The elasticity of substitution parameterises how easily wind and solar can replace fossil fuels in a clean transition of electricity supply. I infer this parameter from some electricity dispatch model literature and present a simple dispatch model replicating the key result: a high elasticity for a low share of wind and solar, which decreases as this share rises because integrating intermittent technologies becomes increasingly difficult. Such decreasing substitutability may imply greater costs from regions adopting different carbon prices.
Access to finance is a major barrier to clean innovation. We incorporate heterogeneous and endogenous financing costs in a directed technical change model and identify optimal climate mitigation policies. The presence of a financing experience effect pushes the policymaker to strengthen policies in the short-term, both to shift innovation and production towards clean sectors and to reduce the financing cost differential across technologies, which further facilitates the transition. The optimal climate policy mix between carbon taxes and clean research subsidies depends on the drivers of the experience effect. In our benchmark scenario, where clean financing costs decline as cumulative clean output increases, we find an optimal carbon price premium of 47% in 2025, relative to a case with no financing costs.
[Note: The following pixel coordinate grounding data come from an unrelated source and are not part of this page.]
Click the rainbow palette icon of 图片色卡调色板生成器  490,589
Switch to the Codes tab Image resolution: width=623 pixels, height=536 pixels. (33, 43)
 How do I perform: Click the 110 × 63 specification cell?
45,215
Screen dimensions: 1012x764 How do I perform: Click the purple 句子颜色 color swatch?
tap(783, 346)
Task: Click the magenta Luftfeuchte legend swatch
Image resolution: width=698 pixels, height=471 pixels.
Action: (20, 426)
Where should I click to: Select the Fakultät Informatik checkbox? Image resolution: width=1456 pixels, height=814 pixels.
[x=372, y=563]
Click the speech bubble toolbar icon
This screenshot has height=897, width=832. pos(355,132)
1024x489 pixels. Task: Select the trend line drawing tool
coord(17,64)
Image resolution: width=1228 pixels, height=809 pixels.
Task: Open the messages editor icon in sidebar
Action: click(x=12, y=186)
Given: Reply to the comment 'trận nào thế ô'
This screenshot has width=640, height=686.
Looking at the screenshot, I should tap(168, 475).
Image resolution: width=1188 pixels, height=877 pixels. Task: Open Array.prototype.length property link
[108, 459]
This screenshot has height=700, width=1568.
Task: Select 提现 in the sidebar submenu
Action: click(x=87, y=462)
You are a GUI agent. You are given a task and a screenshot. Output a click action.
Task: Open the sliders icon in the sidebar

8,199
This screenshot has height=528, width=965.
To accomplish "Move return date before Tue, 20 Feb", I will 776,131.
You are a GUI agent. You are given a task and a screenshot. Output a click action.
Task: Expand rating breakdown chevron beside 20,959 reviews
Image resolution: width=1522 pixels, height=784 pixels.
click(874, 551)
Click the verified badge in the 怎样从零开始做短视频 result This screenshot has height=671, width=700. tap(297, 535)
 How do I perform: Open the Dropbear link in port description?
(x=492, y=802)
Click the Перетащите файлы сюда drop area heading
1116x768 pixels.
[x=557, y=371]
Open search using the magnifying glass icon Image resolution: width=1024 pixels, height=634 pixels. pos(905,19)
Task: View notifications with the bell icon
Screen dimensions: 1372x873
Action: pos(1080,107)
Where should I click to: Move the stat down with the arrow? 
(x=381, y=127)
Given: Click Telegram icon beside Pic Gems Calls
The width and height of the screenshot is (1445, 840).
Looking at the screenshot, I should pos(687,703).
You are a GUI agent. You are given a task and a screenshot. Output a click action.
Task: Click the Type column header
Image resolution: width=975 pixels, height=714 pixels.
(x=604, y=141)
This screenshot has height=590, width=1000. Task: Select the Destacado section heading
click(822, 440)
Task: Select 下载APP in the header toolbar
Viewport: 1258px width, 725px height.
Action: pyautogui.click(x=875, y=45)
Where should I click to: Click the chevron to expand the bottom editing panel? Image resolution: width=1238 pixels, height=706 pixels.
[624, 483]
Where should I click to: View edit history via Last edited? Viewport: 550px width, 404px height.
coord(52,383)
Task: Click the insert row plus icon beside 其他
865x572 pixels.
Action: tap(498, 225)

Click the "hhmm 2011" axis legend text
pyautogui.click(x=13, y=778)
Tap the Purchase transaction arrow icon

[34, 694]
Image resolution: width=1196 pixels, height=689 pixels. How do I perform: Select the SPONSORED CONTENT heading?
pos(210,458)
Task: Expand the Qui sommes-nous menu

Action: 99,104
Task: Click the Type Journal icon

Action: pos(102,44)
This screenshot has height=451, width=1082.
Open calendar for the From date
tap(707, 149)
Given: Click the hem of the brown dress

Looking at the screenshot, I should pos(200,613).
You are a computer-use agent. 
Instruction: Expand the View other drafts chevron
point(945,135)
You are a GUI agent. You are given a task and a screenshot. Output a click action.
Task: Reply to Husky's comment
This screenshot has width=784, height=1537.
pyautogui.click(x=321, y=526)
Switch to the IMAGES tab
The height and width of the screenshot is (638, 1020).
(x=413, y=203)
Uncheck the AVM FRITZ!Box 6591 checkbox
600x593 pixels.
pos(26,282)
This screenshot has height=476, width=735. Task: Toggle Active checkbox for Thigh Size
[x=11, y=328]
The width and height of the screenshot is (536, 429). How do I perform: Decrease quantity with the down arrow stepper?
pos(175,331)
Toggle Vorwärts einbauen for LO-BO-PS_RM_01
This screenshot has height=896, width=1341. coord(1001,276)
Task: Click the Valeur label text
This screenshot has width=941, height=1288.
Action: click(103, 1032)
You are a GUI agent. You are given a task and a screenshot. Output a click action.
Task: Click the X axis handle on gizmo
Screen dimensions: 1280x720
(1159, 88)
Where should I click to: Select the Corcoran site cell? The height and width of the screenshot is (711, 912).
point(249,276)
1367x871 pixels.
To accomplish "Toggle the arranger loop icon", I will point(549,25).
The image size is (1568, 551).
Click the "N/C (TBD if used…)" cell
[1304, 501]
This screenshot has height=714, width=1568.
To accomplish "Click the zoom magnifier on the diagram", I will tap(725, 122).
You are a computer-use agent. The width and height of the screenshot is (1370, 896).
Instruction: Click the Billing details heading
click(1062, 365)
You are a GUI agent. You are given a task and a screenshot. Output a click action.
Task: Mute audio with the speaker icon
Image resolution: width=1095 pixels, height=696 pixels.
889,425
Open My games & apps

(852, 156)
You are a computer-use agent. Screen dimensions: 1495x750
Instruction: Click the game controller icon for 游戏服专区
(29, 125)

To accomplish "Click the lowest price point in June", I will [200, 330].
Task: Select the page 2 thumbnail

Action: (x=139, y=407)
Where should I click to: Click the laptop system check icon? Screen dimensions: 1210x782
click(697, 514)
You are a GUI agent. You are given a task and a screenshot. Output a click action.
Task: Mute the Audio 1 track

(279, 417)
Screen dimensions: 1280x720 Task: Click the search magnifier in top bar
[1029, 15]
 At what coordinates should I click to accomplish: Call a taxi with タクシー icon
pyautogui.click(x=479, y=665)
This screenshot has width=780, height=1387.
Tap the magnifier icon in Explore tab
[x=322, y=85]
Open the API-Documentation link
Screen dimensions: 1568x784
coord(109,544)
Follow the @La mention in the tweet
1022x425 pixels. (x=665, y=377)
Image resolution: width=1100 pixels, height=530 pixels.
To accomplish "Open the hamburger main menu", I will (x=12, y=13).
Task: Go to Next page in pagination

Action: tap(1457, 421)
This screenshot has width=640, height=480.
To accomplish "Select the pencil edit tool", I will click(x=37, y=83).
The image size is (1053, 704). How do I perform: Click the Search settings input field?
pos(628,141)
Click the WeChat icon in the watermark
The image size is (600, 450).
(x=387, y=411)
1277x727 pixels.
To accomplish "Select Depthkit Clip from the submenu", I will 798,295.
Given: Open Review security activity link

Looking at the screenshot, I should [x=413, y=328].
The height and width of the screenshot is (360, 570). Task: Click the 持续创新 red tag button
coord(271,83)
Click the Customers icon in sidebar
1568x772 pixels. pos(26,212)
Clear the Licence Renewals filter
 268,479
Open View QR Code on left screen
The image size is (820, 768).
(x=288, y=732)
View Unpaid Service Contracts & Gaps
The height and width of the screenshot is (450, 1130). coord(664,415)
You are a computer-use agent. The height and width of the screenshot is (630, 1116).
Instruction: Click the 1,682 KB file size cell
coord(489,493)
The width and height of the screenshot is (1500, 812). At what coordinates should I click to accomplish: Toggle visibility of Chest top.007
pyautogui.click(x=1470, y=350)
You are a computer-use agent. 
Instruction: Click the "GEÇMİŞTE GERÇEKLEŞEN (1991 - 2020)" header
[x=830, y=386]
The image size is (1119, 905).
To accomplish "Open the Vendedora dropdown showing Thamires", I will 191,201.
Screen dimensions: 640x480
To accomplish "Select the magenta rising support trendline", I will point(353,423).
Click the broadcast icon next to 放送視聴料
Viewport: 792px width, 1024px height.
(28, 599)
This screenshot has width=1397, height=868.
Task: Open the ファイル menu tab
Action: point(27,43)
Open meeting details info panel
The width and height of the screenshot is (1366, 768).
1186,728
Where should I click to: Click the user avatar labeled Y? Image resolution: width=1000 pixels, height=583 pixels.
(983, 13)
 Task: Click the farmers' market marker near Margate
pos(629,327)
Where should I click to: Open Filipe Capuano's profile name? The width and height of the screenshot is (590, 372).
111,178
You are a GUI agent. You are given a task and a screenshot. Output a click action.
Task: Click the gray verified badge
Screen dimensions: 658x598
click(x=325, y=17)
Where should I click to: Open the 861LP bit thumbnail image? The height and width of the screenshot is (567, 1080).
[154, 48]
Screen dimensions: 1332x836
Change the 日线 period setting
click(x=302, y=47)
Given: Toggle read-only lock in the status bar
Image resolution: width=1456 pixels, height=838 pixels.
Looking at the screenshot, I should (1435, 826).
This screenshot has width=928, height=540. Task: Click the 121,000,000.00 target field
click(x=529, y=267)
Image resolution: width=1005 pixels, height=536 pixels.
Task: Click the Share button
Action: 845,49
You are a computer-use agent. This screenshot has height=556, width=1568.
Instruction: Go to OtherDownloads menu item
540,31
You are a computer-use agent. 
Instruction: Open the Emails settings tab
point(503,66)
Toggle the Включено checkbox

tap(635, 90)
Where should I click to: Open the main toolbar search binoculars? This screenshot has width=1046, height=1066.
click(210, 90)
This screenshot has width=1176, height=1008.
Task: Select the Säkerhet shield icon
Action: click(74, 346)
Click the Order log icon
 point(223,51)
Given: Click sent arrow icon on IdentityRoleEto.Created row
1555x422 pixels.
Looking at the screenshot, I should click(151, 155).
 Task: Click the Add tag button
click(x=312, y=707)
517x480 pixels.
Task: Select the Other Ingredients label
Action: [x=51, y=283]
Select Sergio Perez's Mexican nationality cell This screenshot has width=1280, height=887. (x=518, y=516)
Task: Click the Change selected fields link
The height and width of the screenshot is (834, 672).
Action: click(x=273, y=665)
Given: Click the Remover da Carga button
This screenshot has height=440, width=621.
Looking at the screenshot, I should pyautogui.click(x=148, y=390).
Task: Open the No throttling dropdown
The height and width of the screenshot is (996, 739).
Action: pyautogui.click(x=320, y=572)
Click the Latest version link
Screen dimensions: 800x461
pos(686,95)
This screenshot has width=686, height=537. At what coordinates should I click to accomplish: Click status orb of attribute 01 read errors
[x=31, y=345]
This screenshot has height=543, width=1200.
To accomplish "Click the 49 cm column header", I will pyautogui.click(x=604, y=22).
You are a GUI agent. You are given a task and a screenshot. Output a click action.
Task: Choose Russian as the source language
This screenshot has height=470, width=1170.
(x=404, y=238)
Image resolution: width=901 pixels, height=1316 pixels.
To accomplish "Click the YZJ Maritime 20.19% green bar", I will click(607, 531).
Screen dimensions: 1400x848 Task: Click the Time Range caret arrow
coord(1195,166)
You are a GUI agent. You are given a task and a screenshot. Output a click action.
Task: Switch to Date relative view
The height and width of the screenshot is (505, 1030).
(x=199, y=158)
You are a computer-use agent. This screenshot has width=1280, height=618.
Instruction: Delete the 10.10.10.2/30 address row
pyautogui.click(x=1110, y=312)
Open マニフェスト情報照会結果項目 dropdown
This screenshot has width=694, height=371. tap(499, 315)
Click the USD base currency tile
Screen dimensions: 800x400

Peer-Reviewed Publications
Social costs for methane and carbon dioxide emissions, from the risk of climate tipping events and deterministic damages, are derived in an analytically tractable model. In the core model: social costs from tipping risks rise with income, just as they do for deterministic damages, and depend on only a few parameters. Consequently, methane’s weight (its social cost relative to carbon dioxide) is constant and independent of temperature projections. But other damage and tipping probability formulations assumed in the literature imply methane’s weight varies over time and with temperature projections.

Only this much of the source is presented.